_EXERCISE REQUIREMENTS_:
Tell me how many lines in the data below hold the string "arrow", and say nothing else.

----

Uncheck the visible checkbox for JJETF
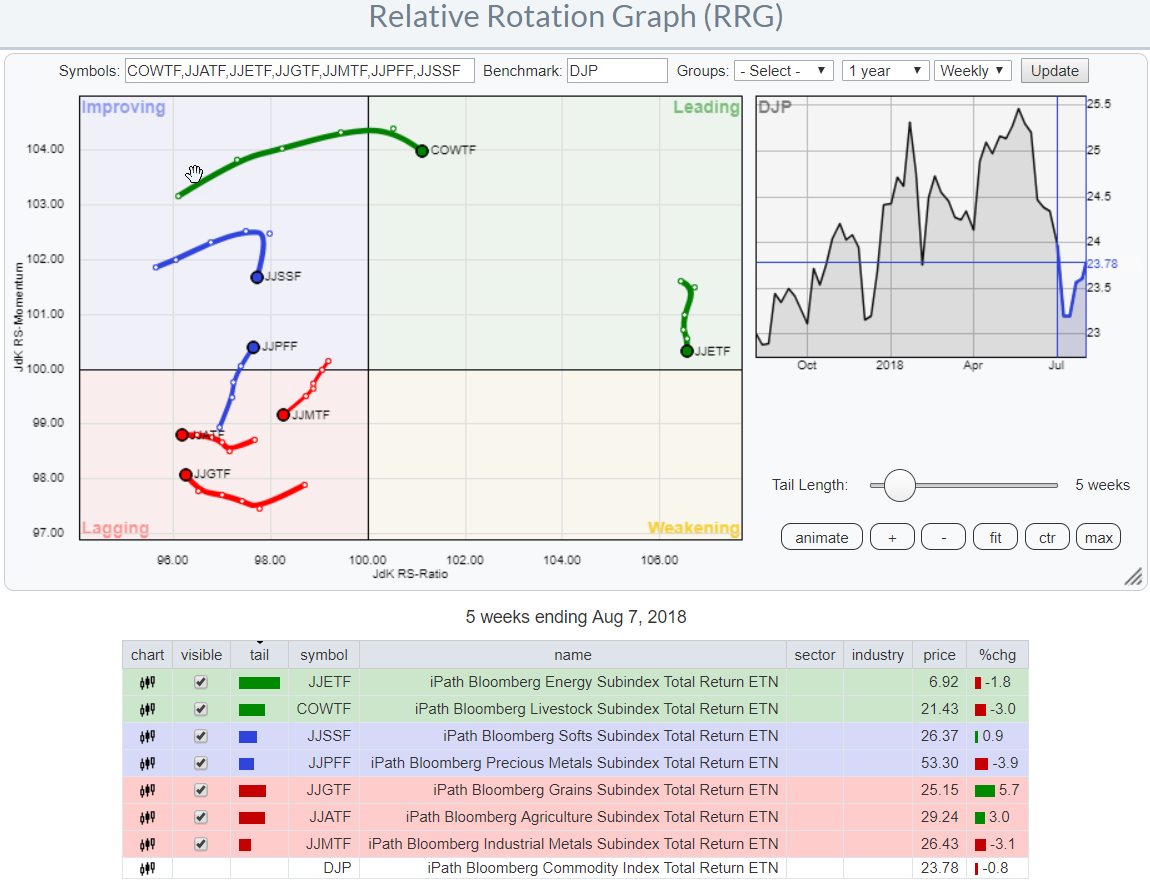Viewport: 1150px width, 886px height. (x=201, y=682)
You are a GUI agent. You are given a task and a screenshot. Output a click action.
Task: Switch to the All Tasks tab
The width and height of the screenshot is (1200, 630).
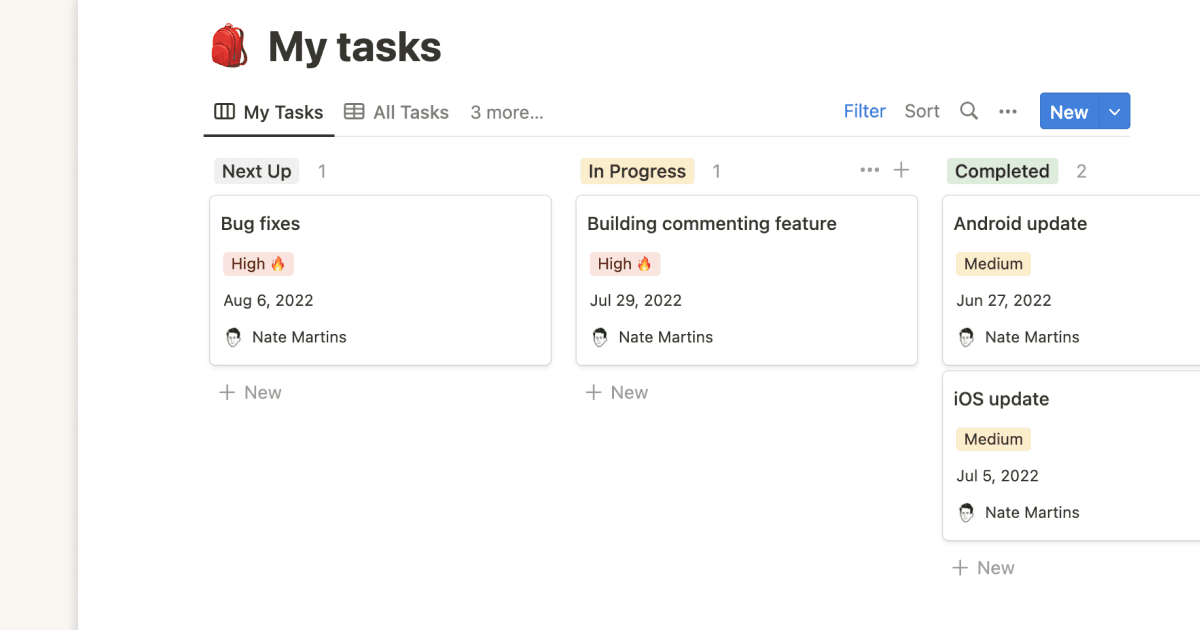pyautogui.click(x=410, y=112)
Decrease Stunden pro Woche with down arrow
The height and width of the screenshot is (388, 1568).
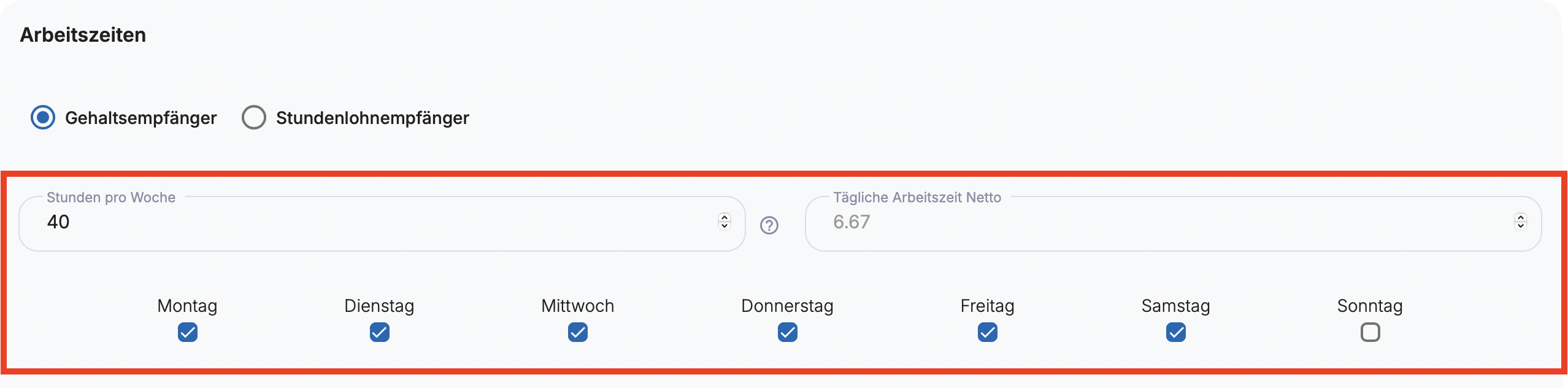(724, 225)
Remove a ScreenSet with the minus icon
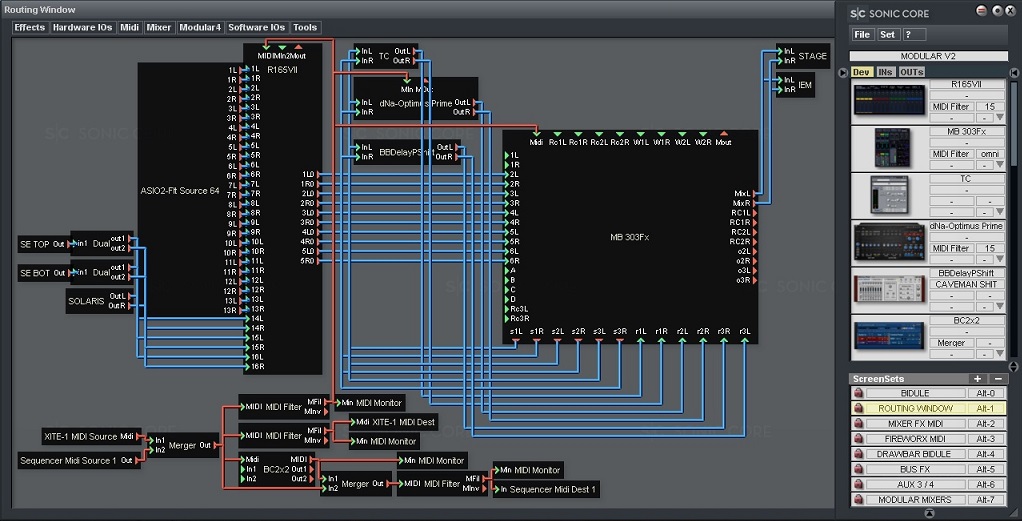The image size is (1022, 521). pyautogui.click(x=997, y=379)
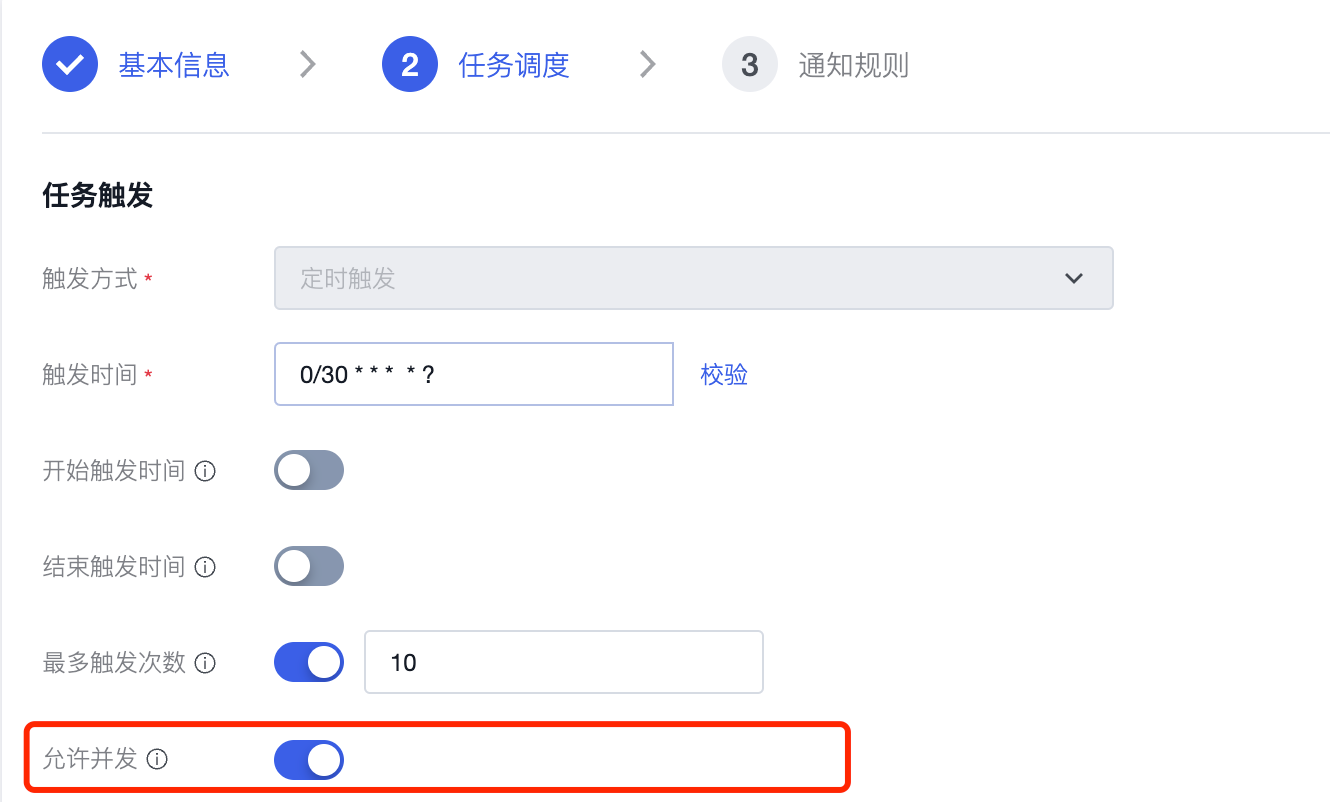
Task: Click the 触发时间 cron expression field
Action: click(x=474, y=374)
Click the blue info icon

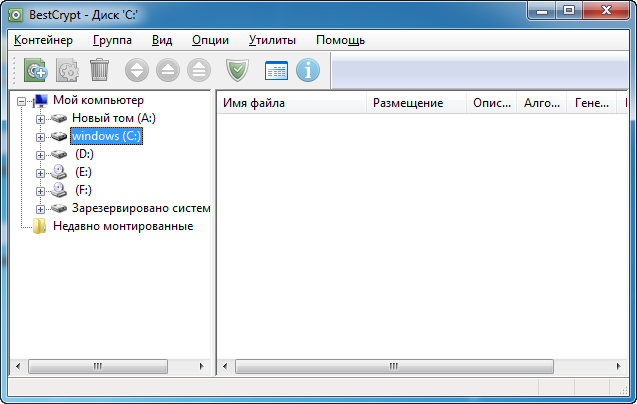(308, 70)
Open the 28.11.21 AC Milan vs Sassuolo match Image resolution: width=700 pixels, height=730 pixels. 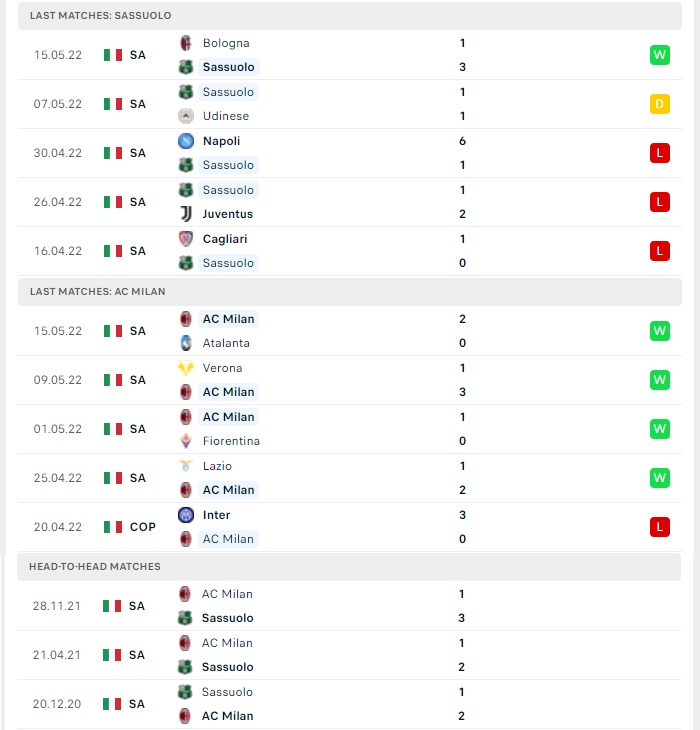(349, 606)
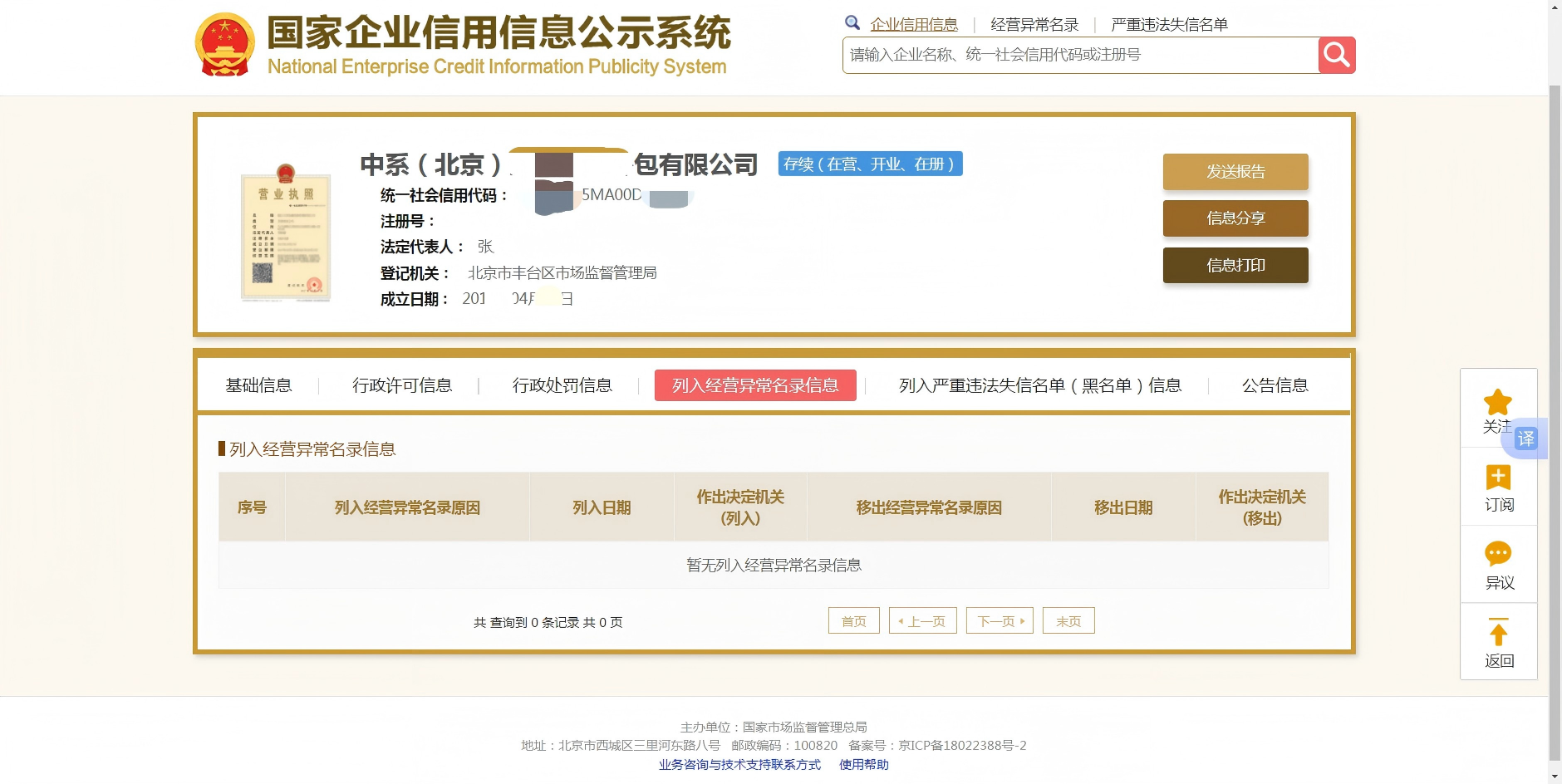Select the 行政处罚信息 tab

click(562, 385)
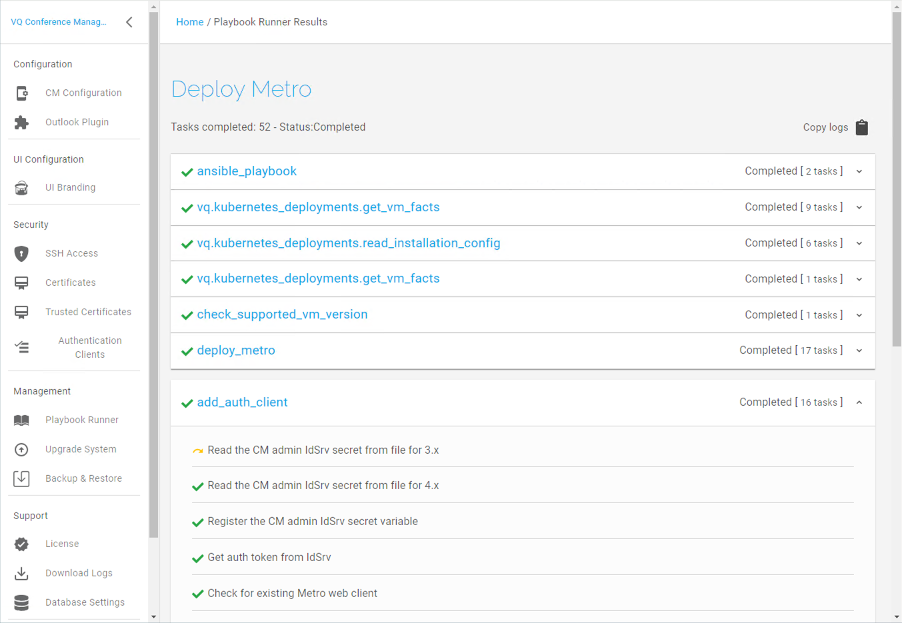Select the Database Settings icon
This screenshot has height=624, width=902.
pyautogui.click(x=21, y=602)
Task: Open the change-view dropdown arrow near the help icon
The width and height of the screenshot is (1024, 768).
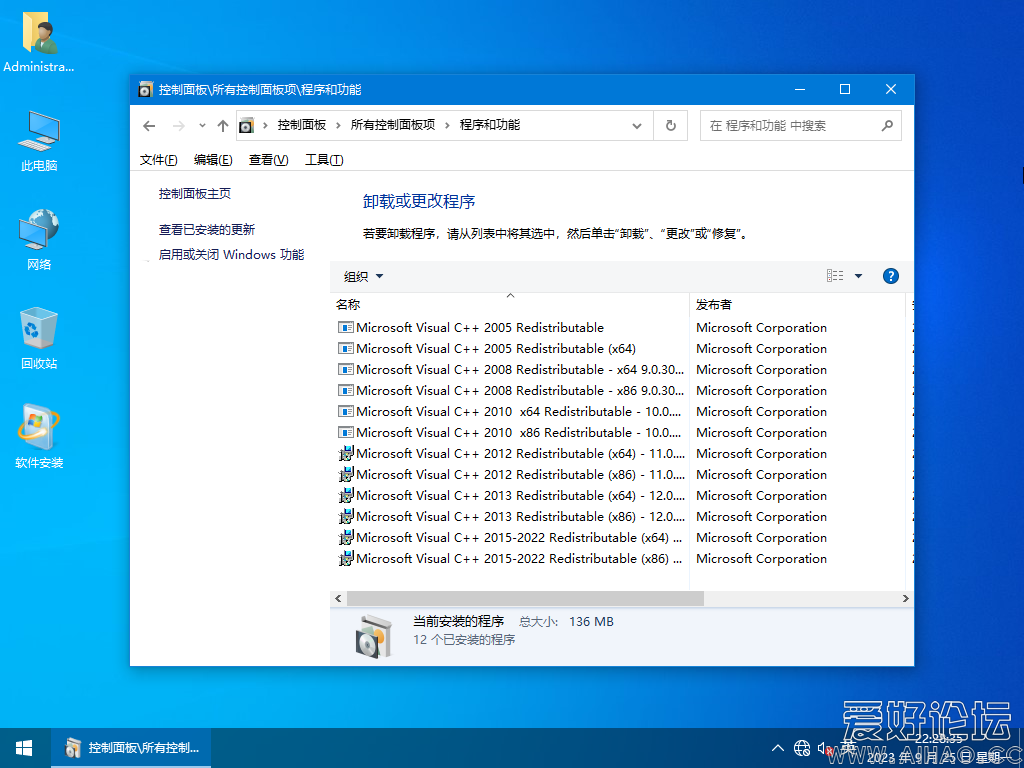Action: coord(858,275)
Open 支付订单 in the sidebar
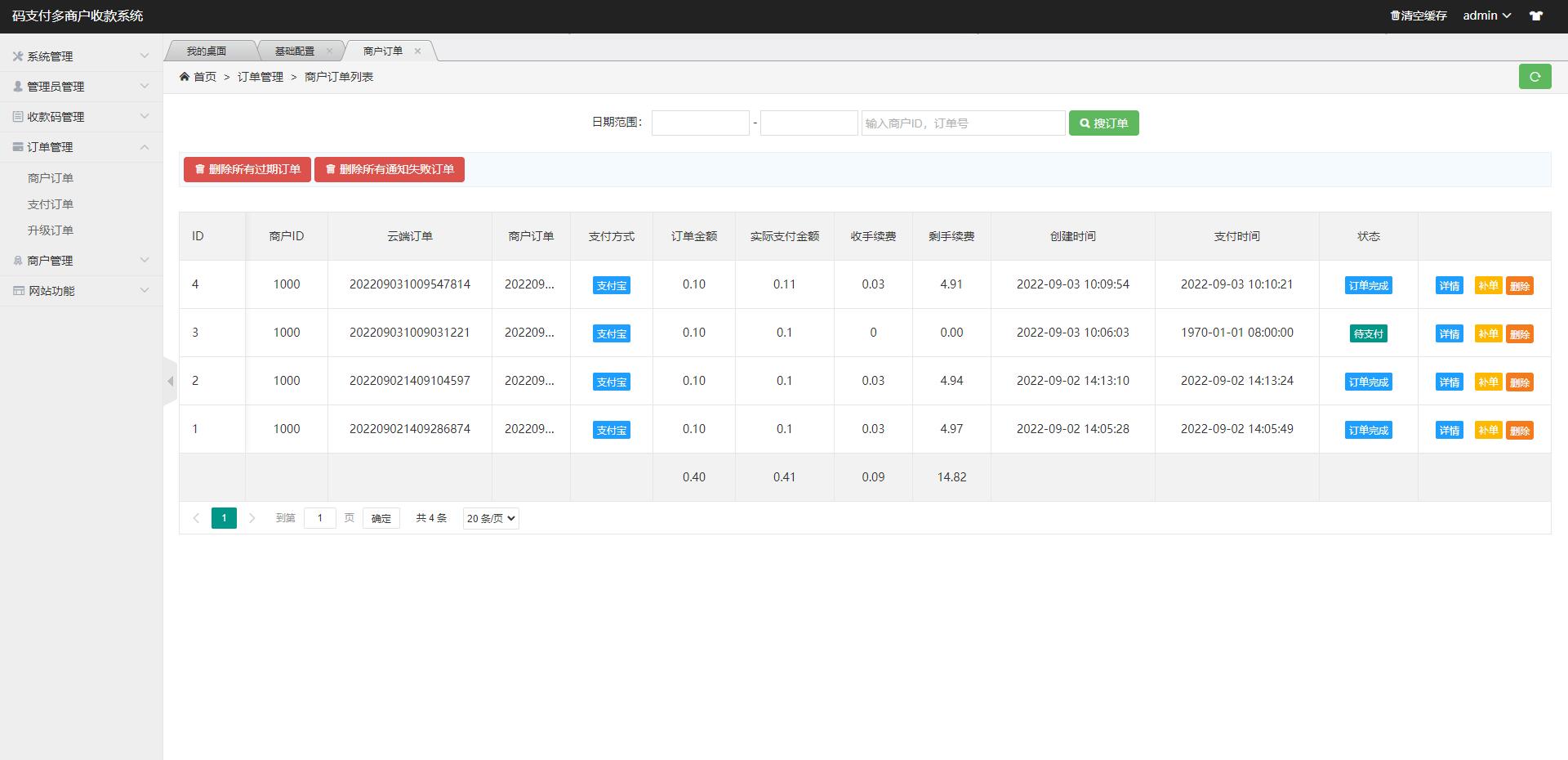The height and width of the screenshot is (760, 1568). pyautogui.click(x=51, y=204)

----

_RESPONSE AREA_:
2